The disease has been classified into three categories of severity: Category I, single small lesion (32%) less than 5 cm on diameter; Category II, non-ulcerative and ulcerative plaque and edematous forms between 5-15 cm (35%); and Category III lesions more than 15 cm in diameter including, disseminated and mixed forms such as, osteomyelitis and joint involvement, lesions at critical sites (head, breast, genitalia), (33%).

Lesions frequently occur in the limbs: 35% on the upper limbs, 55% on the lower limbs, and 10% on the other parts of the body. Health workers should be careful in the diagnosis of Buruli ulcer in patients with lower leg lesions to avoid confusion with other causes of ulceration such as diabetes, arterial and venous insufficiency lesion.

Diagnosis

Differential diagnoses of Buruli ulcer include tropical phagedenic ulcers, chronic lower leg ulcers due to arterial and venous insufficiency (often in elderly populations), diabetic ulcers, cutaneous leishmaniasis, extensive ulcerative yaws and ulcers caused by Haemophilus ducreyi.

Early nodular and papular lesions may be confused with insect bite, boils, lipomas, ganglions, lymph node tuberculosis, onchocerciasis nodules or deep fungal subcutaneous infections. Cellulitis may look like oedema caused by Mycobacterium ulceransinfection but in the case of cellulitis, there is pain and fever. Four standard laboratory methods can be used to confirm Buruli ulcer: IS2404 polymerase chain reaction (PCR), direct microscopy, histopathology and culture. The bacterium grows best at temperatures between 29–33 °C (Mycobacterium tuberculosis grows at 37 °C) and needs a low (2.5%) oxygen concentration.

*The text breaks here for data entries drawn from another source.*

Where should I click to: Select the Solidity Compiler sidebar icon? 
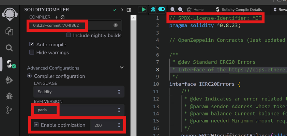click(x=10, y=64)
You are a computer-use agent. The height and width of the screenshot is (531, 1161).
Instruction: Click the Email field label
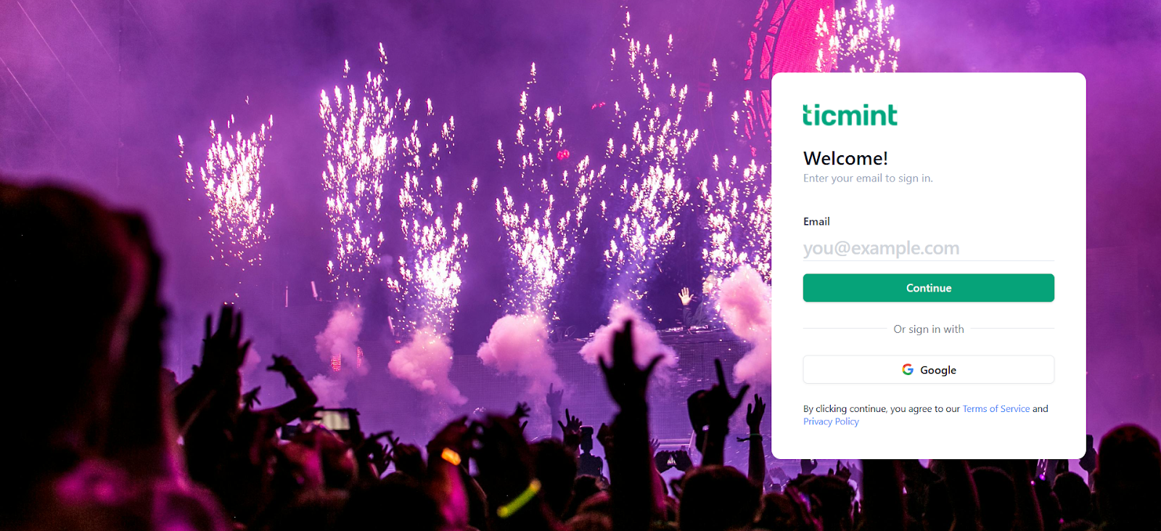816,221
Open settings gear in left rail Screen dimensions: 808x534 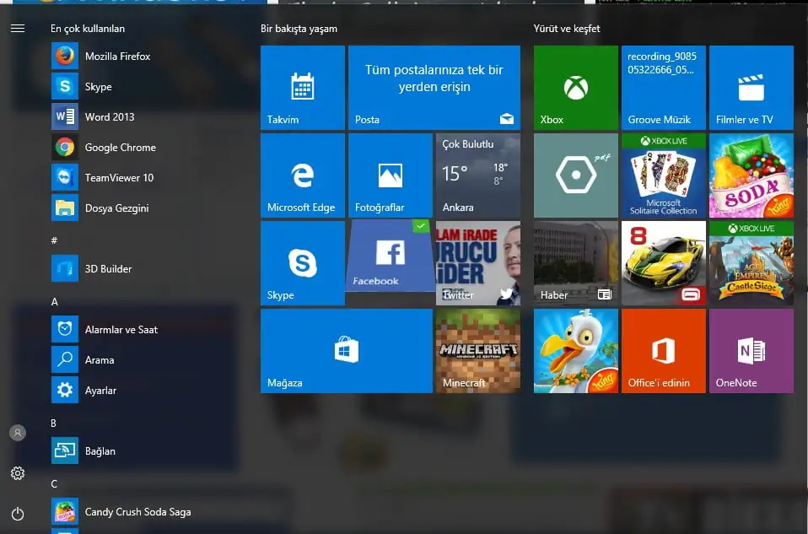pyautogui.click(x=18, y=473)
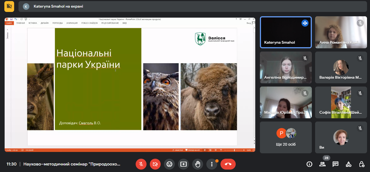Click the present screen icon
The height and width of the screenshot is (172, 370).
click(184, 164)
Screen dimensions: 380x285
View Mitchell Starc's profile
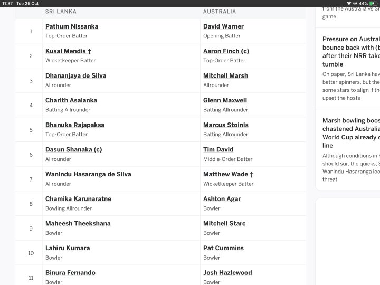tap(224, 224)
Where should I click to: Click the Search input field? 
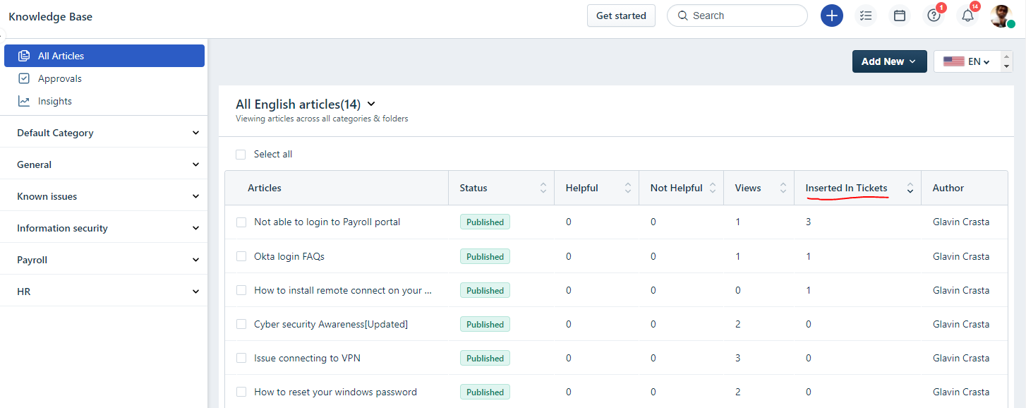click(737, 16)
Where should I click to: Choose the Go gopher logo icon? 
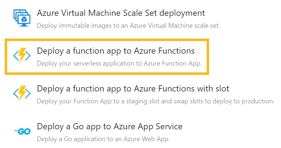tap(22, 131)
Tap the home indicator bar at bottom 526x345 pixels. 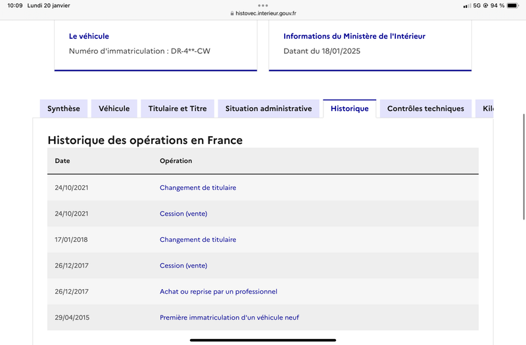(263, 340)
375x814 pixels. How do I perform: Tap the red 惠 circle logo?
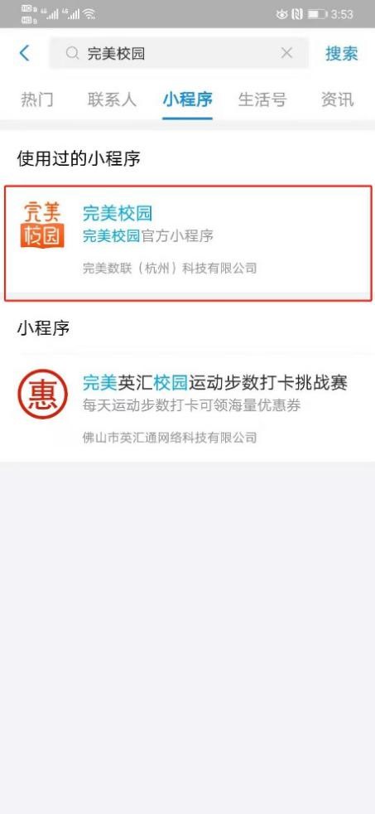(43, 394)
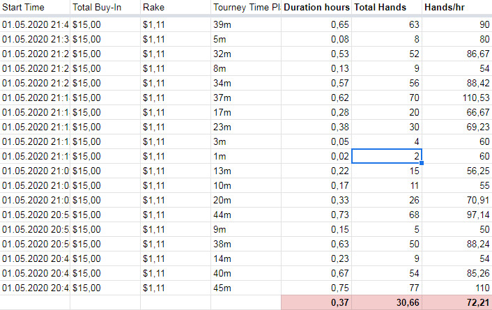The height and width of the screenshot is (310, 492).
Task: Click the Total Hands cell with 63
Action: 387,25
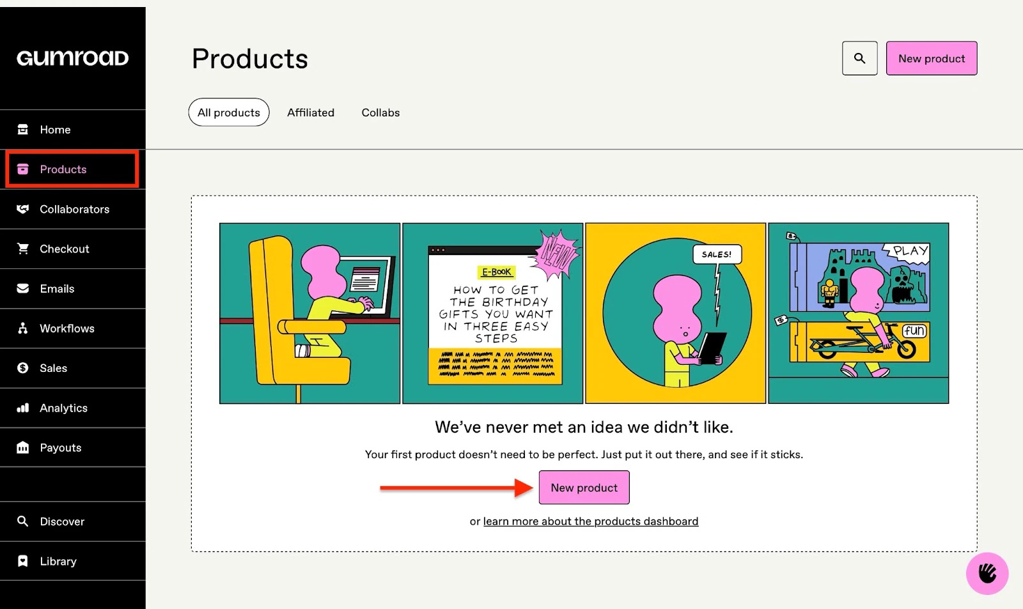Click the Checkout cart icon
The height and width of the screenshot is (609, 1023).
(23, 249)
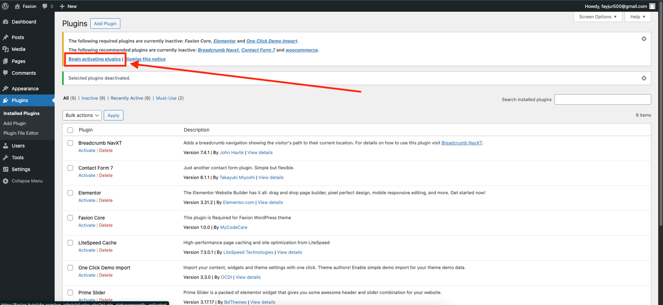Dismiss the 'Selected plugins deactivated' notice

coord(644,78)
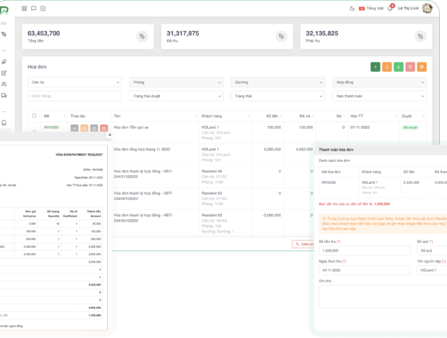Click the red delete button in toolbar
Image resolution: width=447 pixels, height=338 pixels.
coord(410,67)
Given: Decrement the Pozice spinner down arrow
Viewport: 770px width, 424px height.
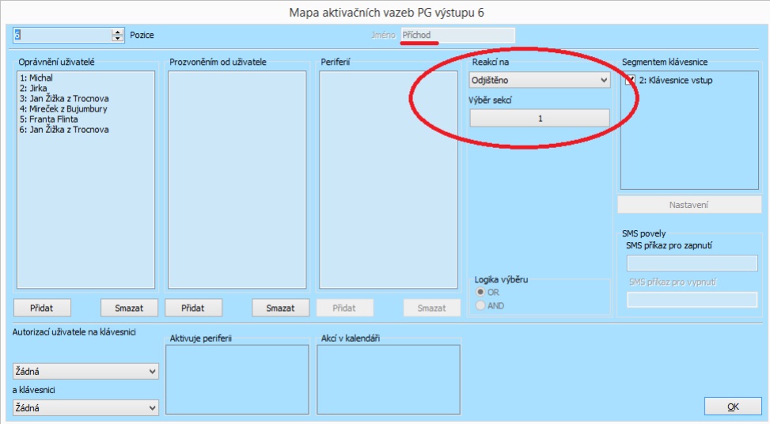Looking at the screenshot, I should point(119,39).
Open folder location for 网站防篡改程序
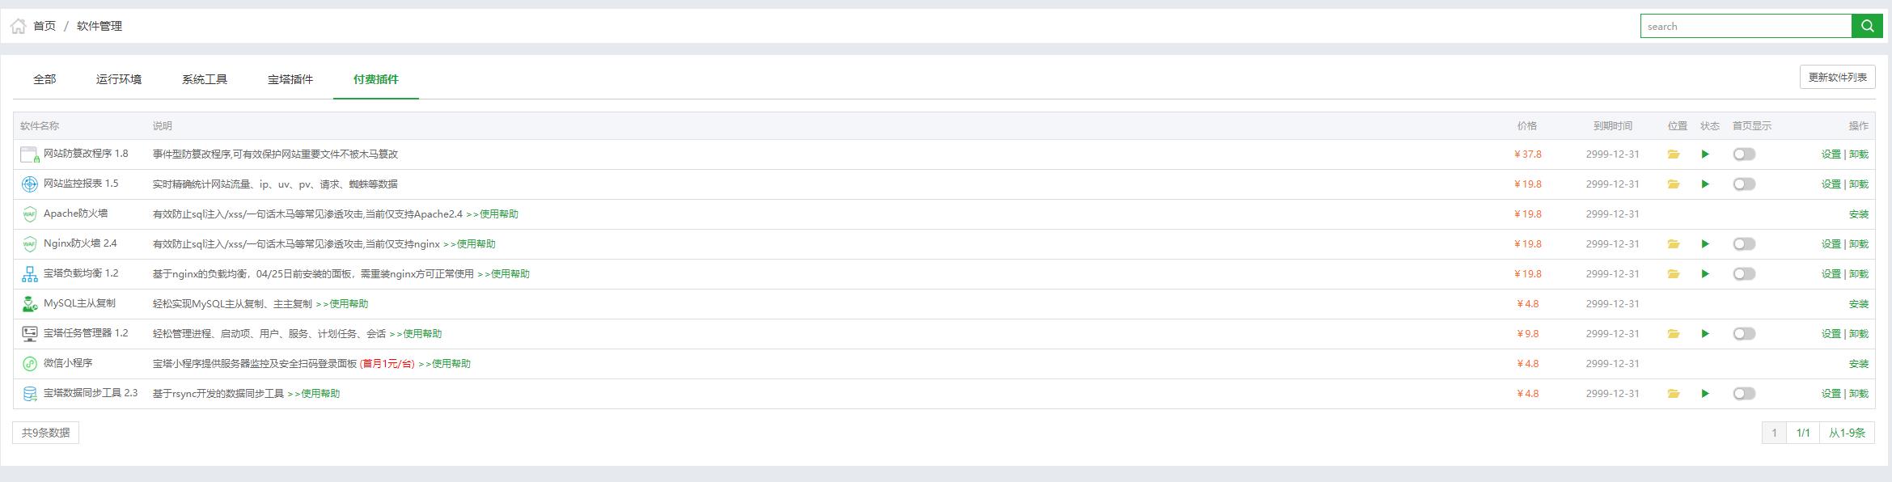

In 2019, WHO established the Buruli ulcer Laboratory Network for Africa  to help strengthen PCR confirmation in 9 endemic countries in Africa. Thirteen laboratories participate in this network, supported by the American Leprosy Missions, Anesvad, Raoul Follereau Foundation and coordinated by the Pasteur Center of Cameroon.

In 2021, WHO completed an online consultation for a draft document on Target Product Profiles to develop rapid test for the diagnosis of Buruli ulcer. With the availability of simple oral treatment for Buruli ulcer, a rapid test to allow early confirmation of diagnosis can facilitate the timely treatment of the disease. The current turnaround time of a PCR test is too long to guide early treatment decisions.

Treatment

Treatment consists of a combination of antibiotics and complementary treatments. A combination of rifampicin (10 mg/kg once daily) and clarithromycin (7.5 mg/kg twice daily) is now the recommended treatment. Interventions such as wound and lymphoedema management and surgery (mainly debridement and skin grafting) are used to speed up healing, thereby shortening the duration of hospitalization. Physiotherapy is needed in severe cases to prevent disability. Those left with disability require long-term rehabilitation. These same interventions are applicable to other neglected tropical diseases, such as leprosy and lymphatic filariasis.

The WHO has developed a treatment guidance for health workers.

HIV infection complicates the management of the patient, making clinical progression more aggressive and resulting in poor treatment outcomes. WHO has published a technical guide to help clinicians in the management of co-infection.